(Part of a data file)
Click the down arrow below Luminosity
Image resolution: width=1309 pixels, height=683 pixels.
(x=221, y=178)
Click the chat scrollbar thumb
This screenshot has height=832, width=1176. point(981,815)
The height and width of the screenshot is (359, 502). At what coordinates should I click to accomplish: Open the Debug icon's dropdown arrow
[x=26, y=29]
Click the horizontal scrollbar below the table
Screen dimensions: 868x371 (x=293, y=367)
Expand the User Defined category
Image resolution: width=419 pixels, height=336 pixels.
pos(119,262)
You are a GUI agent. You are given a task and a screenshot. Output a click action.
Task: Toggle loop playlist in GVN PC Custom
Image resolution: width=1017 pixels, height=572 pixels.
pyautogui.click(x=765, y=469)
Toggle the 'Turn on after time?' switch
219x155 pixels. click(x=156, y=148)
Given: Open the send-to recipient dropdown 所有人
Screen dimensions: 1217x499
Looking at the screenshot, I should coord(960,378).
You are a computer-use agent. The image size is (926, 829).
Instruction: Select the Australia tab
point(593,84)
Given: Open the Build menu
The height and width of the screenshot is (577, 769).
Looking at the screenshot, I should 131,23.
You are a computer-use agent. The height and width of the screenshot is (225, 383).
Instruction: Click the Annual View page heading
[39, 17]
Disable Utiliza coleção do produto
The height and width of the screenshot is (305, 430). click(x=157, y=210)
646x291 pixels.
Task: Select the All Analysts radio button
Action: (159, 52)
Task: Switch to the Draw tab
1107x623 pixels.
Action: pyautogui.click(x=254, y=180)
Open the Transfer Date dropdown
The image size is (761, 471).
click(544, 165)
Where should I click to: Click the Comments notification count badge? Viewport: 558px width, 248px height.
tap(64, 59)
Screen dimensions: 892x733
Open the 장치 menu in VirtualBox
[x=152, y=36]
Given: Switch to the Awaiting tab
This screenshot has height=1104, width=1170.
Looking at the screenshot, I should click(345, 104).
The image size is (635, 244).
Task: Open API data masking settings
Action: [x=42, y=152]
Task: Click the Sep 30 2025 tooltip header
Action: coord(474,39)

» Instructions to follow: Gather every line of the records above that contains the word "This", and copy each one.

» Completed task:
This screenshot has height=832, width=1176. point(981,815)
This screenshot has height=1104, width=1170.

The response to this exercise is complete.